WORK INSTRUCTION: Copy each line of the listing below where the word "computer" turns up.

** MATERIAL FOR THIS TASK follows **

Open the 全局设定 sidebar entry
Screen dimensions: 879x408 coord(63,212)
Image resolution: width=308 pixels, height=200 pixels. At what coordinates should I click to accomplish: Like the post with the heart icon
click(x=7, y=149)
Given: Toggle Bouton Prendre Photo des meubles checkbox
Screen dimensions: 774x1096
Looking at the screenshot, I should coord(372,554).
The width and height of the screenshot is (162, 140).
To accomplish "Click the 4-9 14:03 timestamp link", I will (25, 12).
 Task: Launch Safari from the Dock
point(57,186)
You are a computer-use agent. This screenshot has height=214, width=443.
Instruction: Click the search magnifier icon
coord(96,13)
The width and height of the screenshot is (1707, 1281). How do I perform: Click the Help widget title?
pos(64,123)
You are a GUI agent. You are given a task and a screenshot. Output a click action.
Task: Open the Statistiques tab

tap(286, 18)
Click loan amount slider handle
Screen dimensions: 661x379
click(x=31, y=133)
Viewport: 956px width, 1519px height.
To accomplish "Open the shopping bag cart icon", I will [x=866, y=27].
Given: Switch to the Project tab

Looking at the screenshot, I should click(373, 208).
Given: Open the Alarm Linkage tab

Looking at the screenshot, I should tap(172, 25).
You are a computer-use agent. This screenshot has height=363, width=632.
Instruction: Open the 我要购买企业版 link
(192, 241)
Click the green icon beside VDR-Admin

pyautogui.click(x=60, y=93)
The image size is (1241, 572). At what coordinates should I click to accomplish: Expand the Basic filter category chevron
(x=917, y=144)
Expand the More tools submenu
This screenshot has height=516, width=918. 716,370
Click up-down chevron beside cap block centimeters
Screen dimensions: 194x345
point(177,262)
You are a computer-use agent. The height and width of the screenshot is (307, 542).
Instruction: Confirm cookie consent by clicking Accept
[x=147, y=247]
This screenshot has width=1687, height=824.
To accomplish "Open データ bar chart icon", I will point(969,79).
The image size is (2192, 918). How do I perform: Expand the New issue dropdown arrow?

** End of MATERIAL FOR THIS TASK **

YOUR RESPONSE:
You are a computer-use agent. This screenshot has height=214, width=443.
You are a computer-use agent. This screenshot has height=363, width=632.
You are a computer-use agent. The height and width of the screenshot is (307, 542).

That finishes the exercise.